Brief: Return only that part of the material below which starts with the line containing "The height and width of the screenshot is (276, 368)." and goes on through the line containing "Increase quantity with", restated exactly.

Source records:
_ _ _ _

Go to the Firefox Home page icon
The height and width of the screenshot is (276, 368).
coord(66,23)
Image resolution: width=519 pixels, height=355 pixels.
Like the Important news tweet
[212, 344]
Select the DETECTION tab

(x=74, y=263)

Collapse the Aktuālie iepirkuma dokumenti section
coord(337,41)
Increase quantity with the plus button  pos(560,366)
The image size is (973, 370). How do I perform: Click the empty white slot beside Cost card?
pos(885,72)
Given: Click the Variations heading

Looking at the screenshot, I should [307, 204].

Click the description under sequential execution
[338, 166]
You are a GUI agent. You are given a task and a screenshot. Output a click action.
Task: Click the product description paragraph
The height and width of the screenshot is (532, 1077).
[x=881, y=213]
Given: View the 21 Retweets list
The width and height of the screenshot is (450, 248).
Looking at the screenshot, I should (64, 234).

_ _ _ _

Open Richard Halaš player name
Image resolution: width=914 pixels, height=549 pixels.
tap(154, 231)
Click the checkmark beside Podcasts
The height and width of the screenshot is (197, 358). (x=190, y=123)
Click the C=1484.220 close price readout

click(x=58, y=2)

_ _ _ _

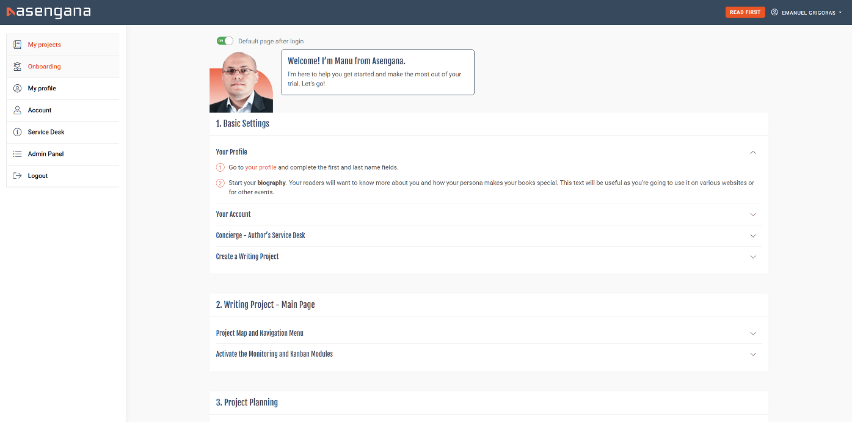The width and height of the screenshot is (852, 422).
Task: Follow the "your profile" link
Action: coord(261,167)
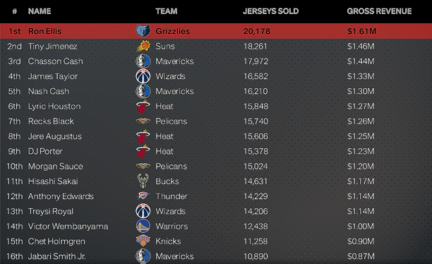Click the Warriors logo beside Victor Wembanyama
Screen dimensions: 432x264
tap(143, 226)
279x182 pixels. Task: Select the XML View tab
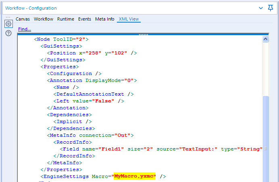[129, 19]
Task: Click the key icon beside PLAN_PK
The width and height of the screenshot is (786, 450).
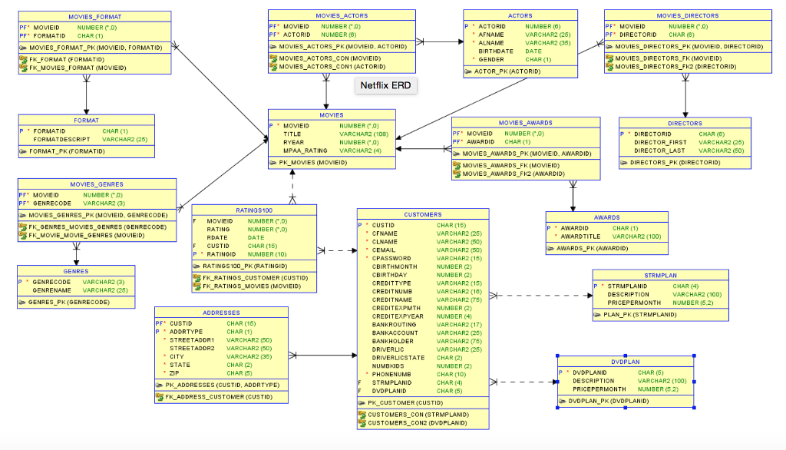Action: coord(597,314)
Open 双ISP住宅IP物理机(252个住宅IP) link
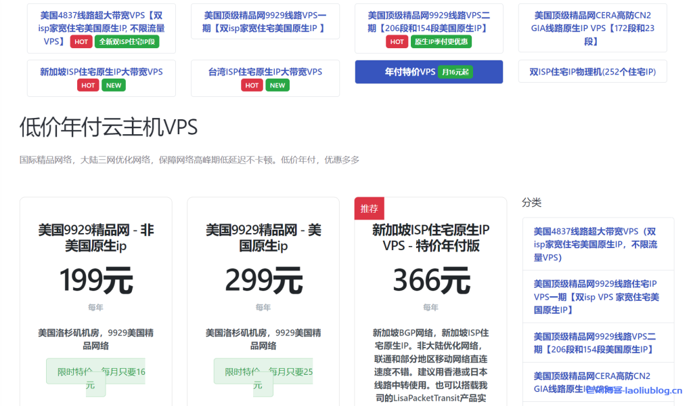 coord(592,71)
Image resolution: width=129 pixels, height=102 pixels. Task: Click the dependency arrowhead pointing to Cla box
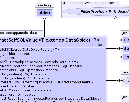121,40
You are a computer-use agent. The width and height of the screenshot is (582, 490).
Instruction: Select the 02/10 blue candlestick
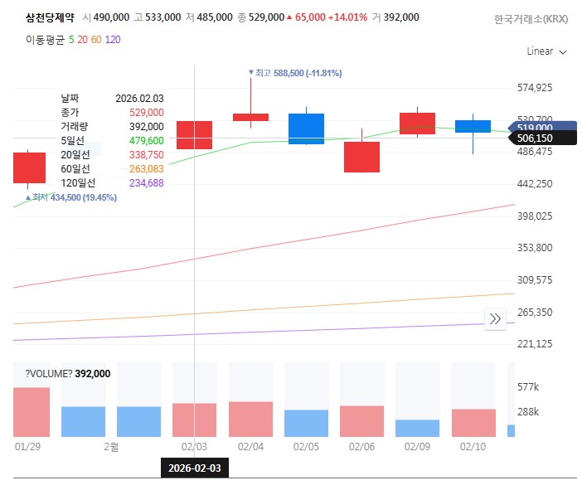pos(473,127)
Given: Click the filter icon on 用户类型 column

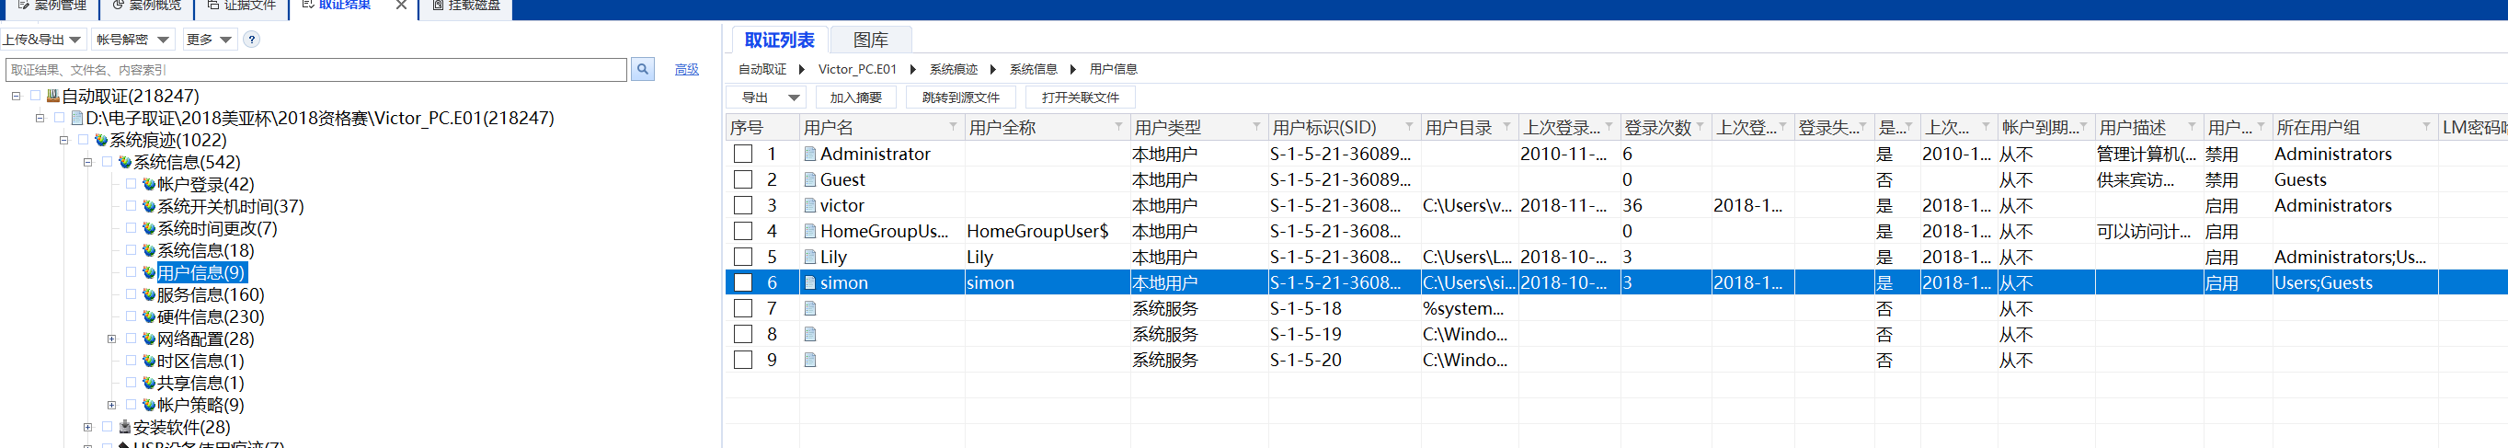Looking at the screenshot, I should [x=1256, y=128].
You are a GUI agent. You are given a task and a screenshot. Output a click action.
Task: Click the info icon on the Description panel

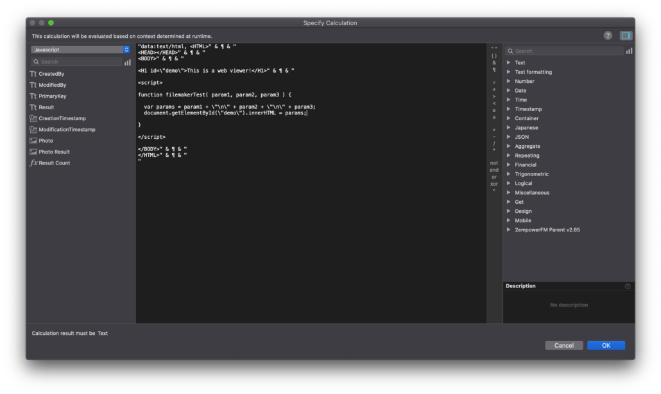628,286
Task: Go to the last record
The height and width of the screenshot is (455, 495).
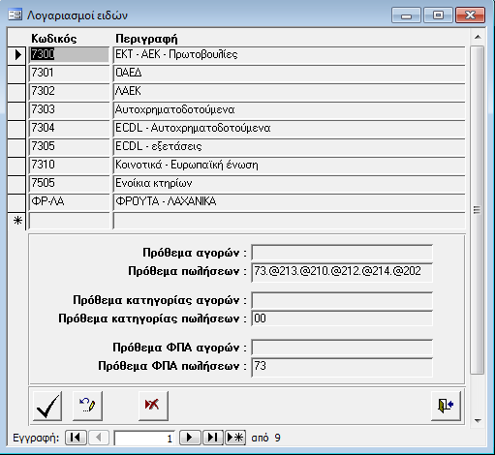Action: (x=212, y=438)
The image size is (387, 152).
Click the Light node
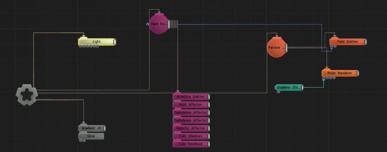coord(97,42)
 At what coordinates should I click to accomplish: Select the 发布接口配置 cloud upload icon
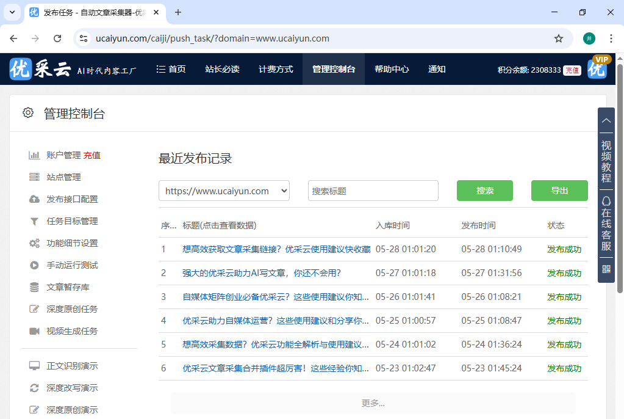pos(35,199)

_ _ _ _

Problem solution:
The height and width of the screenshot is (276, 368).
coord(66,23)
Image resolution: width=519 pixels, height=355 pixels.
Like the Important news tweet
[212, 344]
Select the DETECTION tab

(x=74, y=263)

Collapse the Aktuālie iepirkuma dokumenti section
coord(337,41)
Increase quantity with the plus button  pos(560,366)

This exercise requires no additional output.